Cinemas in Sydney
Cremorne’s Art Deco picture palace is a stunning step back in time. Built in 1935 by George Kenworthy, the top theatrical architect of the period, today’s version is even glitzier than the original thanks to a $2.5-million restoration some years back. Each of the six auditoria has its own colour scheme and decor, but the 744-seat Orpheum is the true star of the show. It even has a genuine Wurlitzer cinema organ, which rises out of a stage pit on weekend evenings complete with flashing lights and a grinning organist.
With a distinctive Art Deco design restored to its former 1930s glory and an impressive sound system, the six-screen Ritz cinema is both a local landmark and an excellent venue for catching the latest mainstream releases. In the evening the place attracts film geeks who seek out the Ritz for its great acoustics, old-fashioned flair and retrospective screenings. Upstairs the inimitable Bar Ritz boasts a marble bar and balcony – perfect for pre- and post-film drinks.

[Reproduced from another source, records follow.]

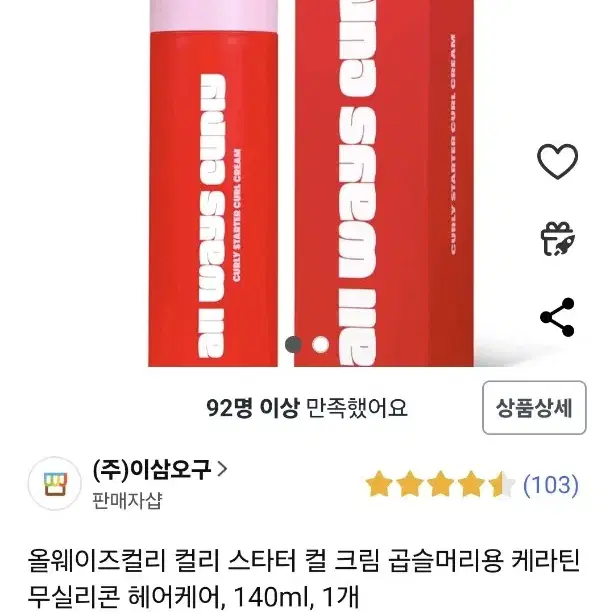Viewport: 614px width, 614px height.
Task: Tap the heart wishlist icon
Action: click(x=557, y=161)
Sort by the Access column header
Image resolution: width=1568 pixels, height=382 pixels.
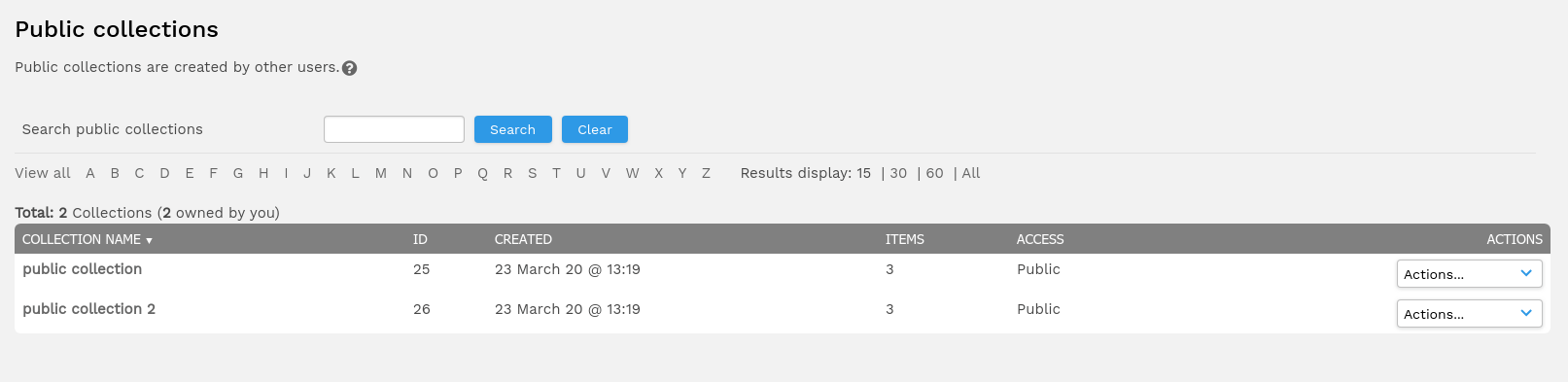coord(1040,239)
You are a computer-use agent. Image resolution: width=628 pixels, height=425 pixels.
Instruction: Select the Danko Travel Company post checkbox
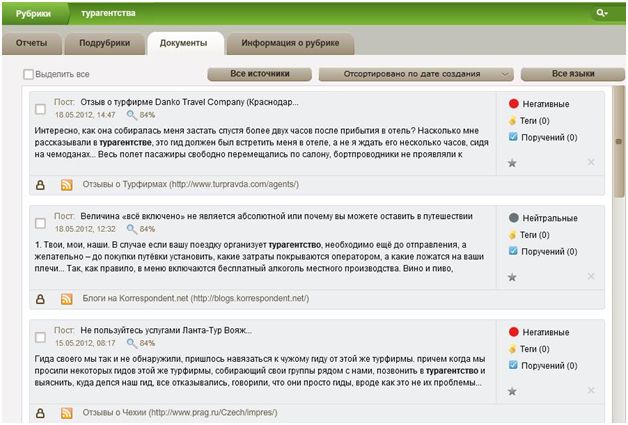[40, 108]
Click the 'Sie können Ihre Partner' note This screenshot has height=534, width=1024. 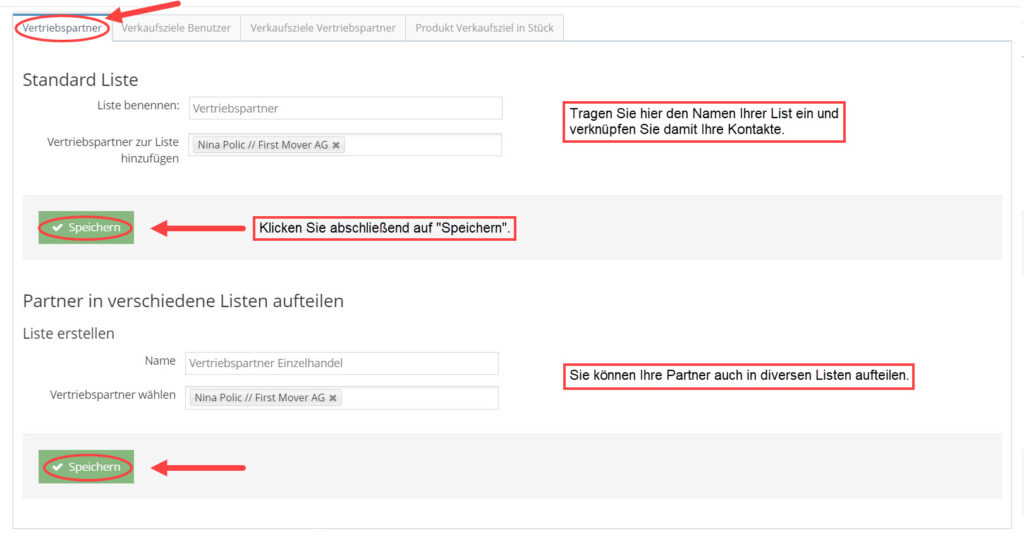[x=738, y=376]
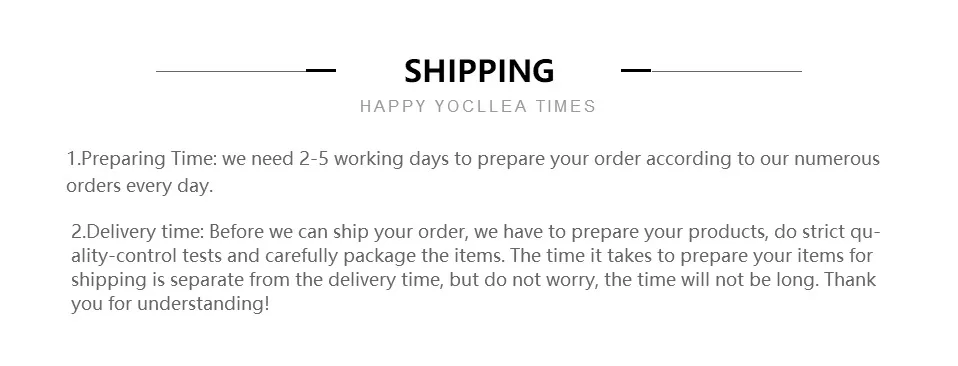The height and width of the screenshot is (366, 958).
Task: Click the words 'you for understanding!'
Action: click(170, 304)
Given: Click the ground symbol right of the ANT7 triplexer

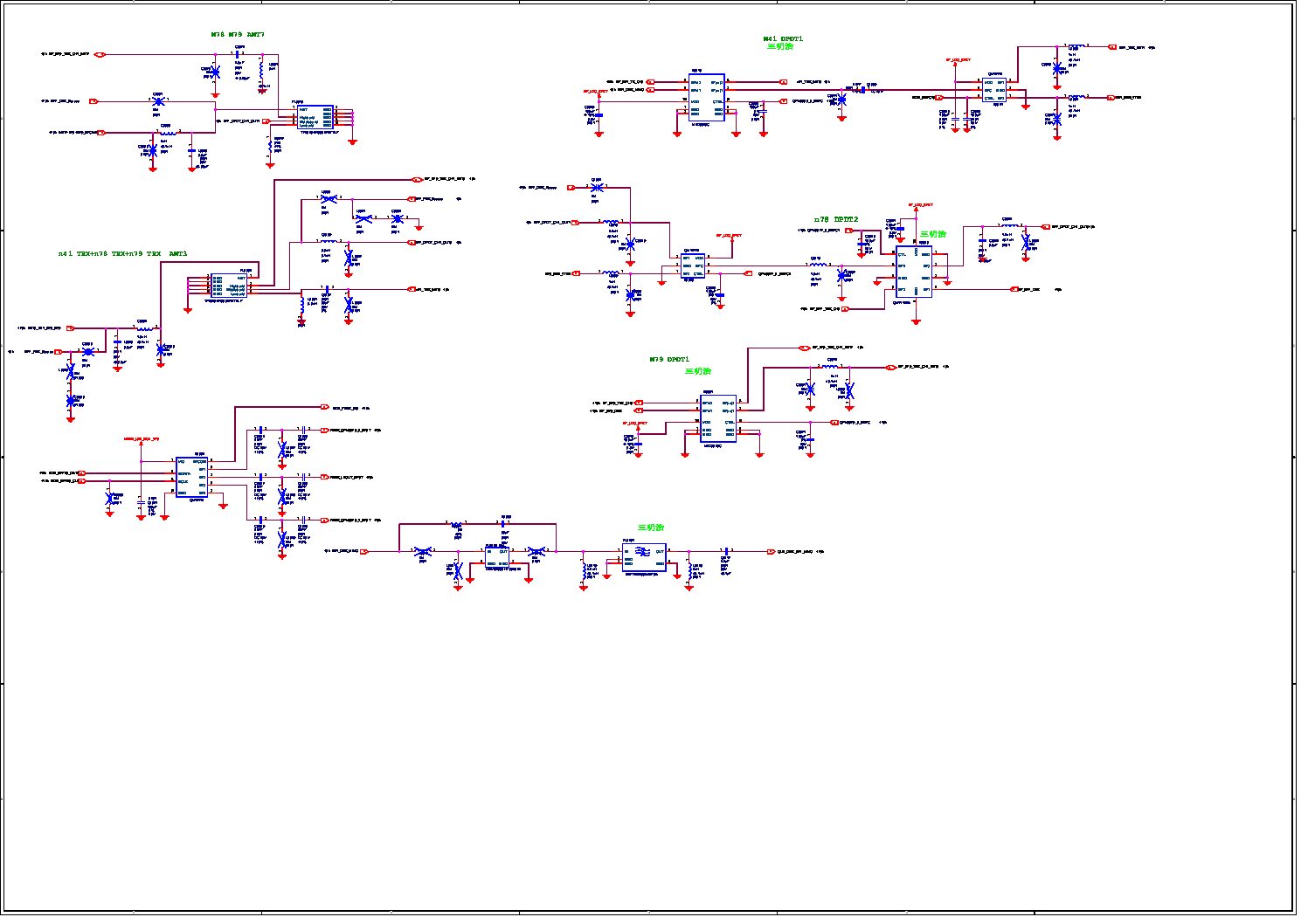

The Golden Age Cinema and Bar is the much-loved basement occupant of the stunning Paramount building. The building was constructed in 1940 as the offices of Paramount Pictures, with a basement theatrette for the previewing of movies to cinema owners. In 2013, the owners converted the old screening room into a 60-seat cinema with an adjoining bar. It screens both classic films and new releases, often on the far fringes of art house.
This independent, family owned twin cinema of Roseville is quaint, lovely and a local North Shore landmark. Originally a town hall, it became a cinema in 1919 and underwent a renovation in 2011. They screen art house, foreign and independent movies. There are crying rooms for parents with babies, and they have a bar!
A stone’s throw from the Opera House, this complex of three cinemas offers middlebrow and arthouse fare and is fully licensed. Several film festivals play here throughout the year and they also screen plays and operas filmed in high definition from stages around the globe.
Opened in October 2017, Palace Central is a 13-screen complex within the Central Park Mall with multiple lounges and bar areas and sweeping views over one of Sydney’s most dynamic urban spaces. The cinema includes a large beer hall with local and international craft beers, a Champagne bar and an interactive wine wall. Food includes produce from leading provedores, including daily desserts from the local Brickfields bakery.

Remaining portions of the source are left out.